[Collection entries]
--------------------------------

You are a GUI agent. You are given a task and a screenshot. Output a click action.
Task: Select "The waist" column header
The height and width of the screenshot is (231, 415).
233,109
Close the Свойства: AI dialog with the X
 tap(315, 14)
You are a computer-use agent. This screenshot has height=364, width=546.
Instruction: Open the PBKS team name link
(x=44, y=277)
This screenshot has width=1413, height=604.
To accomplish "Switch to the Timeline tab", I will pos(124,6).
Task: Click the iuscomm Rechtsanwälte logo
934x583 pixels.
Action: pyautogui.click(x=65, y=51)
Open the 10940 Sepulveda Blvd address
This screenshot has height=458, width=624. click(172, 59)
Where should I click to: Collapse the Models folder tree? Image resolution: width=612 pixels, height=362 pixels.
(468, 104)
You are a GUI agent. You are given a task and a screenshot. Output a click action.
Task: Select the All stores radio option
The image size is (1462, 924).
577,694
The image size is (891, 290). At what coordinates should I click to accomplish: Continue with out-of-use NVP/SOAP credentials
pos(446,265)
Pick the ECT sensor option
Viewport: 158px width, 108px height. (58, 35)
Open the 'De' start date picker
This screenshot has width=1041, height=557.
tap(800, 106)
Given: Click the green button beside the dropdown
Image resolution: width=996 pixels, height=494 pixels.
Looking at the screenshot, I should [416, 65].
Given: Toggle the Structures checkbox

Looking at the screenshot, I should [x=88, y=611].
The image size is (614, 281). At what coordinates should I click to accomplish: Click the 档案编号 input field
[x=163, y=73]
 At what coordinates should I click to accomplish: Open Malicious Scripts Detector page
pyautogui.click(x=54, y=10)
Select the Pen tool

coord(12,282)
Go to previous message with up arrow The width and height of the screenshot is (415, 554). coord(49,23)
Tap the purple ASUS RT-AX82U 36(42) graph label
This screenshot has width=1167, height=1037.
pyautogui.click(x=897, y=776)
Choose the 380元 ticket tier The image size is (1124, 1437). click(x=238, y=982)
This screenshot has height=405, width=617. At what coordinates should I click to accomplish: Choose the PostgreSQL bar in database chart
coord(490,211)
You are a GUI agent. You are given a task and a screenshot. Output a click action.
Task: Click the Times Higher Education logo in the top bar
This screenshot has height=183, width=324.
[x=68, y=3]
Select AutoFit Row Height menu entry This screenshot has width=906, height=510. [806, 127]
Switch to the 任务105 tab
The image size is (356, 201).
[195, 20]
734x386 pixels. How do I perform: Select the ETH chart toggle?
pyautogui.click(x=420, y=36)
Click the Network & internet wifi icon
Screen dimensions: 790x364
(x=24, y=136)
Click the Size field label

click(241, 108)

--------------------------------

## PROBLEM TO SOLVE
Each entry above is to be transcribed word for word.

## PROBLEM SOLUTION
You are a GUI agent. You are given a task and a screenshot. Output a click action.
Task: Select "The waist" column header
The height and width of the screenshot is (231, 415).
233,109
Close the Свойства: AI dialog with the X
 tap(315, 14)
You are a computer-use agent. This screenshot has height=364, width=546.
Instruction: Open the PBKS team name link
(x=44, y=277)
This screenshot has width=1413, height=604.
To accomplish "Switch to the Timeline tab", I will pos(124,6).
Task: Click the iuscomm Rechtsanwälte logo
934x583 pixels.
Action: pyautogui.click(x=65, y=51)
Open the 10940 Sepulveda Blvd address
This screenshot has height=458, width=624. click(172, 59)
Where should I click to: Collapse the Models folder tree? Image resolution: width=612 pixels, height=362 pixels.
(468, 104)
You are a GUI agent. You are given a task and a screenshot. Output a click action.
Task: Select the All stores radio option
The image size is (1462, 924).
577,694
The image size is (891, 290). At what coordinates should I click to accomplish: Continue with out-of-use NVP/SOAP credentials
pos(446,265)
Pick the ECT sensor option
Viewport: 158px width, 108px height. (58, 35)
Open the 'De' start date picker
This screenshot has width=1041, height=557.
tap(800, 106)
Given: Click the green button beside the dropdown
Image resolution: width=996 pixels, height=494 pixels.
Looking at the screenshot, I should [416, 65].
Given: Toggle the Structures checkbox

Looking at the screenshot, I should [x=88, y=611].
The image size is (614, 281). At what coordinates should I click to accomplish: Click the 档案编号 input field
[x=163, y=73]
 At what coordinates should I click to accomplish: Open Malicious Scripts Detector page
pyautogui.click(x=54, y=10)
Select the Pen tool

coord(12,282)
Go to previous message with up arrow The width and height of the screenshot is (415, 554). coord(49,23)
Tap the purple ASUS RT-AX82U 36(42) graph label
This screenshot has width=1167, height=1037.
pyautogui.click(x=897, y=776)
Choose the 380元 ticket tier The image size is (1124, 1437). click(x=238, y=982)
This screenshot has height=405, width=617. At what coordinates should I click to accomplish: Choose the PostgreSQL bar in database chart
coord(490,211)
You are a GUI agent. You are given a task and a screenshot. Output a click action.
Task: Click the Times Higher Education logo in the top bar
This screenshot has height=183, width=324.
[x=68, y=3]
Select AutoFit Row Height menu entry This screenshot has width=906, height=510. [806, 127]
Switch to the 任务105 tab
The image size is (356, 201).
[195, 20]
734x386 pixels. How do I perform: Select the ETH chart toggle?
pyautogui.click(x=420, y=36)
Click the Network & internet wifi icon
Screen dimensions: 790x364
(x=24, y=136)
Click the Size field label

click(241, 108)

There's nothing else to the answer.